ARTICLE:
• ludo (57/57) Jan 26 2021 Hi guys,
• Steven Schveighoffer (8/18) Jan 26 2021 Just want to point out that druntime was based off of Tango's runtime.
• IGotD- (15/73) Jan 26 2021 That code isn't thread safe at all (assuming FastLock is used
• Steven Schveighoffer (8/14) Jan 26 2021 The only item that is read without being locked is owner. If you change
• ludo (6/8) Jan 26 2021 Moot you mean debatable? Or irrelevant :) Thanks to your
• Steven Schveighoffer (13/23) Jan 26 2021 I *think* it's irrelevant. The comment makes it sound like it's slightly...
• IGotD- (8/16) Jan 26 2021 Yes, I didn't see the lock would block subsequent threads.

ludo <fakeaddress gmail.com> writes:

Hi guys,

still working on old D1 code, to be updated to D2. At some point 
the previous dev wrote a FastLock class. The top comment is from 
the dev himself, not me. My question is after the code.

---

class FastLock
{
	protected Mutex mutex;
	protected int lockCount;
	protected Thread owner;

	///
	this()
	{	mutex = new Mutex();
	}

	/**
	 * This works the same as Tango's Mutex's lock()/unlock except 
provides extra performance in the special case where
	 * a thread calls lock()/unlock() multiple times while it 
already has ownership from a previous call to lock().
	 * This is a common case in Yage.
	 *
	 * For convenience, lock() and unlock() calls may be nested.  
Subsequent lock() calls will still maintain the lock,
	 * but unlocking will only occur after unlock() has been called 
an equal number of times.
	 *
	 * On Windows, Tango's lock() is always faster than D's 
synchronized statement.  */
	void lock()
	{	auto self = Thread.getThis();
		if (self !is owner)

MATERIAL:
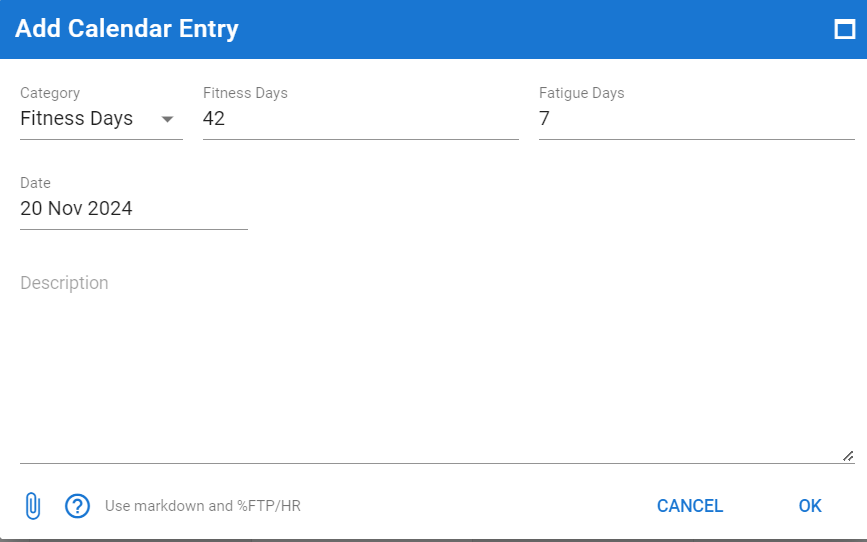This screenshot has height=542, width=867.
Task: Click the Description placeholder text
Action: (64, 283)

WHAT IS ASKED:
A - Quote the FastLock thread word for word, starting at "Subsequent lock() calls" and ending at "(self !is owner)".
B - In the FastLock thread, what was druntime based on?

SOLVED PROBLEMS:
A -
Subsequent lock() calls will still maintain the lock,
	 * but unlocking will only occur after unlock() has been called 
an equal number of times.
	 *
	 * On Windows, Tango's lock() is always faster than D's 
synchronized statement.  */
	void lock()
	{	auto self = Thread.getThis();
		if (self !is owner)

B - Tango's runtime.